Stefano Zirulia, professore di Diritto penale nell’università Statale di Milano, ha realizzato un interessante studio che prende in esame in modo teorico come la giustizia dovrebbe affrontare un evento globale come la pandemia. Lo studio si intitola “Nesso di causalità e contagio da Covid-19”. Uno dei capitoli più interessanti riguarda proprio i comportamenti chiamati “omissivi”, cioè la mancata introduzione di limitazioni, come nel caso della provincia di Bergamo, e la causalità ipotetica, ovvero la determinazione di cosa sarebbe accaduto se quelle decisioni fossero state prese. Il problema più rilevante riguarda il fatto che misure adeguate di prevenzione sono in grado di ridurre in modo significativo il rischio di contagio, ma non di azzerarlo.

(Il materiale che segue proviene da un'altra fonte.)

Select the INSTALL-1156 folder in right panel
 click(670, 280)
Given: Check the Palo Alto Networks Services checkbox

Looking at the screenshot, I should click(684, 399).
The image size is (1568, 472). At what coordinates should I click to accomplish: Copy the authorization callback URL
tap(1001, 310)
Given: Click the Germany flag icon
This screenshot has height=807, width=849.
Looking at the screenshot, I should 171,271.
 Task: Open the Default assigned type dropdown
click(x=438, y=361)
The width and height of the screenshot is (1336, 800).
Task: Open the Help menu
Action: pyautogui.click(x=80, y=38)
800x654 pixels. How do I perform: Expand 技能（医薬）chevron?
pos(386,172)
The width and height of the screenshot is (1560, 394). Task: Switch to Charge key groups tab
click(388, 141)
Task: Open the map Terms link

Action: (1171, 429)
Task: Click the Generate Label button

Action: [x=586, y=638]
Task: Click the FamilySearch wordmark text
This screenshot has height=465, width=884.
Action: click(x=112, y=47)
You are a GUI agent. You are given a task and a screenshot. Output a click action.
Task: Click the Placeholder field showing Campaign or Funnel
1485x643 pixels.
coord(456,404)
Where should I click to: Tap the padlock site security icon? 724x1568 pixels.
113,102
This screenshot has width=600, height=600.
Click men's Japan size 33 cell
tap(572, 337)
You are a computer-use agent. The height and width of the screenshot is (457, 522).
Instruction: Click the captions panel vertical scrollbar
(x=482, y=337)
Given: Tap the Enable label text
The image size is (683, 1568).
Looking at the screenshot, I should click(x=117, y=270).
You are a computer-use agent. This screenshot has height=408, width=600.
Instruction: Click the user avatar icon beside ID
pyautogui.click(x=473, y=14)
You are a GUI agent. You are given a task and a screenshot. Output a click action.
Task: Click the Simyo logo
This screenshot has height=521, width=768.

In questo contesto di incertezza gli studi epidemiologici hanno un ruolo determinante. Tutto, insomma, dipende dal grado di affidabilità che magistrati e giudici decidono di attribuire agli studi epidemiologici. In linea teorica, spiega Zirulia, se lo studio epidemiologico viene ritenuto affidabile «non si vedono particolari ostacoli ad affermare che la condotta doverosa omessa avrebbe evitato, oltre ogni ragionevole dubbio, un certo numero di eventi lesivi, non identificabili ma certamente quantificabili».

Il problema, dice ancora Zirulia, è che nelle aule di giustizia, specialmente quelle penali, l’epidemiologia «non sempre gode della fama di scienza utilizzabile per effettuare affidabili giudizi causali». Lo scetticismo è il risultato del cattivo uso fatto in passato del dato epidemiologico, spesso utilizzato in modo fuorviante. Per questo c’è il rischio che lo studio realizzato da Crisanti, su cui dovrebbe basarsi la parte più consistente dell’inchiesta bergamasca, non sia sufficientemente tenuto in considerazione.

Secondo le informazioni diffuse dai giornali locali, nei prossimi giorni la procura comunicherà gli esiti delle indagini. Al momento non è chiaro se alcune posizioni saranno archiviate, se verranno presentate richieste di rinvio a giudizio o se alcuni atti verranno trasmessi ad altre procure per estendere le indagini.